-- AIM OF THE TASK --
Rewrite the passage on leadership betrayal from "I am not sure" up to and including "by their incompetence).", putting "negligence" in place of "incompetence".
(Beginning of TEXT UNDER STUDY)
Leadership betrayal: My reasoning is anecdotal, because I went through EA adjacency before it was cool. Personally, I became "EA Adjacent" when Scott Alexander's followers attacked a journalist for daring to scare him a little -- that prompted me to look into him a bit, at which point I found a lot of weird race IQ, Nazis-on-reddit, and neo-reactionary BS that went against my values. I then talked to a bunch of EA insiders about it and found the response extremely weak ("I know Scott personally and he's a nice guy," as though people who are nice to their friends can't also be racists
and weirdly into monarchy[1]).Whether you love Scott Alexander or not, what I'm trying to point out is that there is another cause of "EA Adjacency" besides personal brand protection, and it might be leadership betrayal. I had been EA since 2012 in a low-key way when I found out about Scott, and I actively told people I was into EA, and even referenced it in career-related things I was doing as something that was shaping my goals and career choices. I wasn't working in the space, but I hoped to eventually, and I was pretty passionate about it! I tried to promote it to a lot of people! I stopped doing this after talking to CEA's community health team and several other prominent EAs, because of feeling like EA leadership was massively not walking the walk and that this thing I thought was the only community whose values I had ever trusted had sort of betrayed my trust. I went through some serious soul searching after this; it was very emotionally taxing, and I decoupled EA from my identity pretty substantially as a result. Probably healthy, tbh.
I am not sure the extent to which the post-FTX adjacency might be attributed to brand protection and what percent is toward leadership betrayal, but I suspect both could be at play, because many people could have felt betrayed by the fact that EA leadership was well aware of FTX sketchiness and didn't say anything (or weren't aware, but then maybe you'd be betrayed by their incompetence).
(End of TEXT UNDER STUDY)
(Beginning of INPUT DATA)
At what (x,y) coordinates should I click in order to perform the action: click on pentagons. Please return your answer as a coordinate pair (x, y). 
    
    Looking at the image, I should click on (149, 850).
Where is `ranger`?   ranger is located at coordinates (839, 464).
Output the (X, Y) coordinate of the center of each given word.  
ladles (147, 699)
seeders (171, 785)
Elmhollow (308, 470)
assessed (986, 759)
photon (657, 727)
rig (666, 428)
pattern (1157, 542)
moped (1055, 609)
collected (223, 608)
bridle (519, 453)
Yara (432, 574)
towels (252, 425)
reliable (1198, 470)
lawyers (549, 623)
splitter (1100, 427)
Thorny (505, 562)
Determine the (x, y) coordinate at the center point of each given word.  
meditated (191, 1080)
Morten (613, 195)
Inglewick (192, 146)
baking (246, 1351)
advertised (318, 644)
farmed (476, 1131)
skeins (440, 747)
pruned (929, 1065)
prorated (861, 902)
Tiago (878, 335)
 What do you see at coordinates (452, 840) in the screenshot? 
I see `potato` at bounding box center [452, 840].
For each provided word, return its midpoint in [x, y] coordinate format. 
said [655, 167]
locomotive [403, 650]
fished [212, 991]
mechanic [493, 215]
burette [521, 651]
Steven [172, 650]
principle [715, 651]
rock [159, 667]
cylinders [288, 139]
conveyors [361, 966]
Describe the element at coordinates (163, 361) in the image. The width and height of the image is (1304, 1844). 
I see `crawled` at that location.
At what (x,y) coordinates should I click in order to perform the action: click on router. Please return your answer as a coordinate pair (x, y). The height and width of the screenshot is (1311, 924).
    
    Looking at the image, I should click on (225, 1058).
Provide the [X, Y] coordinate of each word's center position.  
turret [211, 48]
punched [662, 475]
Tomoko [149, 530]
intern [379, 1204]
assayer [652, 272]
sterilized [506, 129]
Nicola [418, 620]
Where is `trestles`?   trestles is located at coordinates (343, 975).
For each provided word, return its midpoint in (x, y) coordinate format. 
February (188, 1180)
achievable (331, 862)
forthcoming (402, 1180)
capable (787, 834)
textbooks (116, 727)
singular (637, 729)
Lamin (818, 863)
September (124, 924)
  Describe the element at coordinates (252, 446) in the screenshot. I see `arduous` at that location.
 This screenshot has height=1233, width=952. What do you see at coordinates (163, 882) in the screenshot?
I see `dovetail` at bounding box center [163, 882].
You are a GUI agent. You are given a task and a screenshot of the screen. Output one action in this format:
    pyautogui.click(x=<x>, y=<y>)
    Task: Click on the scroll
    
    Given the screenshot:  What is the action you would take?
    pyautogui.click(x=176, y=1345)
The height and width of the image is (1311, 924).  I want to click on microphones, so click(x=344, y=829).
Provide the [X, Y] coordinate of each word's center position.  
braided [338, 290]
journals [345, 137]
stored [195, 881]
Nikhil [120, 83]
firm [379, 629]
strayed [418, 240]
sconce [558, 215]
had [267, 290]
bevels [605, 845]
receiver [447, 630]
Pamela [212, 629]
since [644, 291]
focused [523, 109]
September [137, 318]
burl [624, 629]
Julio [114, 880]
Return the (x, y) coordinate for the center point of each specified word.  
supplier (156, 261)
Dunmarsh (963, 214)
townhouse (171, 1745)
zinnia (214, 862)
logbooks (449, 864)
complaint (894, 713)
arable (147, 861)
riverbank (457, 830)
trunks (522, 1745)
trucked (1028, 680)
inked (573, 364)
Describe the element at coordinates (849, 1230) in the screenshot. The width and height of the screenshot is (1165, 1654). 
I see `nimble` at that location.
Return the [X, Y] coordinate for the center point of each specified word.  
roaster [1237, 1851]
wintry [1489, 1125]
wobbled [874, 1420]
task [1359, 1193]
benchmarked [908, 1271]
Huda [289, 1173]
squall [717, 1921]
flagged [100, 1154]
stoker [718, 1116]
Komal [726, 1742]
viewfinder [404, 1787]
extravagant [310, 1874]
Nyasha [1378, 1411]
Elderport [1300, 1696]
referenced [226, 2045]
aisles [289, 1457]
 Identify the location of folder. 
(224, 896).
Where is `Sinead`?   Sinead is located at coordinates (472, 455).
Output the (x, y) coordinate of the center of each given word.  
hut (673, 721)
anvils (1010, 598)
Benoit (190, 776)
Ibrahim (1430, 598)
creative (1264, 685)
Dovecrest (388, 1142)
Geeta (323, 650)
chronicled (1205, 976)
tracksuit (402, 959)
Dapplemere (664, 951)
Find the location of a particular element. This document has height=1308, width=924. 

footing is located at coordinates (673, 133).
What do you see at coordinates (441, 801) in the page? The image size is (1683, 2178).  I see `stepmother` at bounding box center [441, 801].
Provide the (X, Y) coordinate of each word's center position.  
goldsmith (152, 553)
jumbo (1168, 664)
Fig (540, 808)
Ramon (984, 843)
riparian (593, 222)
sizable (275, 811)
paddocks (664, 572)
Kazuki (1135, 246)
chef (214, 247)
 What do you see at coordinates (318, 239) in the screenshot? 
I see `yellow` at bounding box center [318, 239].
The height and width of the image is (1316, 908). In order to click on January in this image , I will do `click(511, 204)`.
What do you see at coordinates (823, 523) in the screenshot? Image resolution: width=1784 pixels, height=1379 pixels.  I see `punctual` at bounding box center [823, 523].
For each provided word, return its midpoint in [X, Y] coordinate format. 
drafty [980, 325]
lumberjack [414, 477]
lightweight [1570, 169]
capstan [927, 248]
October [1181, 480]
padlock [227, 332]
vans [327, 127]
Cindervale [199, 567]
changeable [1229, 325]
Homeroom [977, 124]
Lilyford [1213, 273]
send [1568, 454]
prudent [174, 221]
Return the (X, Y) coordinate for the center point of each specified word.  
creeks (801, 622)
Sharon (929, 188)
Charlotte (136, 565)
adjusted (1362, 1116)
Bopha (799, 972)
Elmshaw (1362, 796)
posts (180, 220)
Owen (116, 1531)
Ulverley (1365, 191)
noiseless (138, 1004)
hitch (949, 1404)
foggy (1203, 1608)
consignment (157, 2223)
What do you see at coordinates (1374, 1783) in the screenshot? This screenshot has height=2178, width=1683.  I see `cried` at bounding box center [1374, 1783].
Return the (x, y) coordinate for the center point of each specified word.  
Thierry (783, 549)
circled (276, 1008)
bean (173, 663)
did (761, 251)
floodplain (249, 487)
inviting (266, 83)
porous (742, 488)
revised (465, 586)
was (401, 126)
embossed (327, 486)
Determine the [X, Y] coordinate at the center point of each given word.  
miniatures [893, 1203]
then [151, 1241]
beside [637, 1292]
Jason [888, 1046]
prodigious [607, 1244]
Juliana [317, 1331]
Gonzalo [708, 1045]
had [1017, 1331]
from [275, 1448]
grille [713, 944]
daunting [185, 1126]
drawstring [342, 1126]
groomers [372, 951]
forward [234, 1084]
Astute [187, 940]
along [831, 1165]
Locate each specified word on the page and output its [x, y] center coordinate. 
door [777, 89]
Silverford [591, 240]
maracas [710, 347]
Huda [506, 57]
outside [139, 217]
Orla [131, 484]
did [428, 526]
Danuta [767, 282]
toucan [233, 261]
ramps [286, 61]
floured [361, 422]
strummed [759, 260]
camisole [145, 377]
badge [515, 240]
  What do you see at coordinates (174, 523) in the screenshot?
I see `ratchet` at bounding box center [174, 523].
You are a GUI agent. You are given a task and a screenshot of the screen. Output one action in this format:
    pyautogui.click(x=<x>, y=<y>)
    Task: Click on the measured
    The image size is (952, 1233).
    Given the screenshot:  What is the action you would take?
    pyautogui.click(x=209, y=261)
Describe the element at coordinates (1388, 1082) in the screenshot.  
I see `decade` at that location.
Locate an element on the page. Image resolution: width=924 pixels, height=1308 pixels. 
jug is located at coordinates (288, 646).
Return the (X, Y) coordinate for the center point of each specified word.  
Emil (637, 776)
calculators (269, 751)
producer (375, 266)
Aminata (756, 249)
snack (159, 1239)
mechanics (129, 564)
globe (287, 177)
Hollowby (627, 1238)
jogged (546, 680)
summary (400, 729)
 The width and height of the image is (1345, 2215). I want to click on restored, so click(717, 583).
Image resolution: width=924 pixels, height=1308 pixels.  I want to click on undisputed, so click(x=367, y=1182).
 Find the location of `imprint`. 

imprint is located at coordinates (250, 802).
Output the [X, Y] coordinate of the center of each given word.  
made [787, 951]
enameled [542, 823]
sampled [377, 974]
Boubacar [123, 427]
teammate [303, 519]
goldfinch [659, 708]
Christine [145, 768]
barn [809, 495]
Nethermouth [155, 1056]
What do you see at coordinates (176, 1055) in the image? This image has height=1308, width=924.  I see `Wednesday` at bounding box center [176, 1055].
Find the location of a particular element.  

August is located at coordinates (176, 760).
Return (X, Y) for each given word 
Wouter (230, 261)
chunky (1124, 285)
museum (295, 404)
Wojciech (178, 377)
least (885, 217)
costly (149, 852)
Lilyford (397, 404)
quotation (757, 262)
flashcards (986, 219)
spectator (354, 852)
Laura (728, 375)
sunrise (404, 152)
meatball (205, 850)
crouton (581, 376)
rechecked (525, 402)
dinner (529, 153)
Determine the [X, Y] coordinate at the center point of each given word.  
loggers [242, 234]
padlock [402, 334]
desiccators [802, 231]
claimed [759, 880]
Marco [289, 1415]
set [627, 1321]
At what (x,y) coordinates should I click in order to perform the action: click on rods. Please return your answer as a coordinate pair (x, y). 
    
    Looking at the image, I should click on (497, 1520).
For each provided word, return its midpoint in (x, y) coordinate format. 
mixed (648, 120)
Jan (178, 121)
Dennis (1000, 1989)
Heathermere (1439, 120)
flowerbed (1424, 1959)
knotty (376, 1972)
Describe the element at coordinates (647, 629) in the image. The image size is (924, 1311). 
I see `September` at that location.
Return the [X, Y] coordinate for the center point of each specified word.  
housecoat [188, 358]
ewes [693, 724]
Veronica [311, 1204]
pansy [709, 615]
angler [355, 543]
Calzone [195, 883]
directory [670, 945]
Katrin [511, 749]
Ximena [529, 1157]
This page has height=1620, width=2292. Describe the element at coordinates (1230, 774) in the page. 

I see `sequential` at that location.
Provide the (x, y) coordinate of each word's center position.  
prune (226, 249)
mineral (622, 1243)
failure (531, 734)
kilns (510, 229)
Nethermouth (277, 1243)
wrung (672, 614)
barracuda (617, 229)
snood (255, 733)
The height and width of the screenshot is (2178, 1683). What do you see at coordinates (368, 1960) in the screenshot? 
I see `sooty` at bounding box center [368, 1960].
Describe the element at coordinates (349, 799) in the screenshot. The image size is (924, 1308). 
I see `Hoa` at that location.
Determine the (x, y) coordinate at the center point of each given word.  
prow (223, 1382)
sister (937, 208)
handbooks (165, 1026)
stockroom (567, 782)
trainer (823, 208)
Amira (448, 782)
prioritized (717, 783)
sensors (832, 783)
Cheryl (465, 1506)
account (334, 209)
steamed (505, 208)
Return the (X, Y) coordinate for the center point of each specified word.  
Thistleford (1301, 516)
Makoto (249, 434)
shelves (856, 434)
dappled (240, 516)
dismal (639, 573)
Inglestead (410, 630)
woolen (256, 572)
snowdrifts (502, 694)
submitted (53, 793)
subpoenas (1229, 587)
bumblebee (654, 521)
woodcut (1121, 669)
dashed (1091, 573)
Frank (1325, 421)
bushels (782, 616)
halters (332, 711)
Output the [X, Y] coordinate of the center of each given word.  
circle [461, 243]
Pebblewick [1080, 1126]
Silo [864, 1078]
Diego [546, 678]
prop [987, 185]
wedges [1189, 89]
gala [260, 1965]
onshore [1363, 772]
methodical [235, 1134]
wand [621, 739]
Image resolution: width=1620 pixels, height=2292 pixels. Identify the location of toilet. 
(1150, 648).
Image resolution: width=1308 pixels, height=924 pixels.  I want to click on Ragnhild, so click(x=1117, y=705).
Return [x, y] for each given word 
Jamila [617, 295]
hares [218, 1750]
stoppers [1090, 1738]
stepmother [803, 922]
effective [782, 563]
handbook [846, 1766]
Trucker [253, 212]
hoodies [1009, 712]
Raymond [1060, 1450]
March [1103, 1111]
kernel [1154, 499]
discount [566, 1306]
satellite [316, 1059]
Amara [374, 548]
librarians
(End of INPUT DATA)
-- YOUR RESPONSE --
I am not sure the extent to which the post-FTX adjacency might be attributed to brand protection and what percent is toward leadership betrayal, but I suspect both could be at play, because many people could have felt betrayed by the fact that EA leadership was well aware of FTX sketchiness and didn't say anything (or weren't aware, but then maybe you'd be betrayed by their negligence).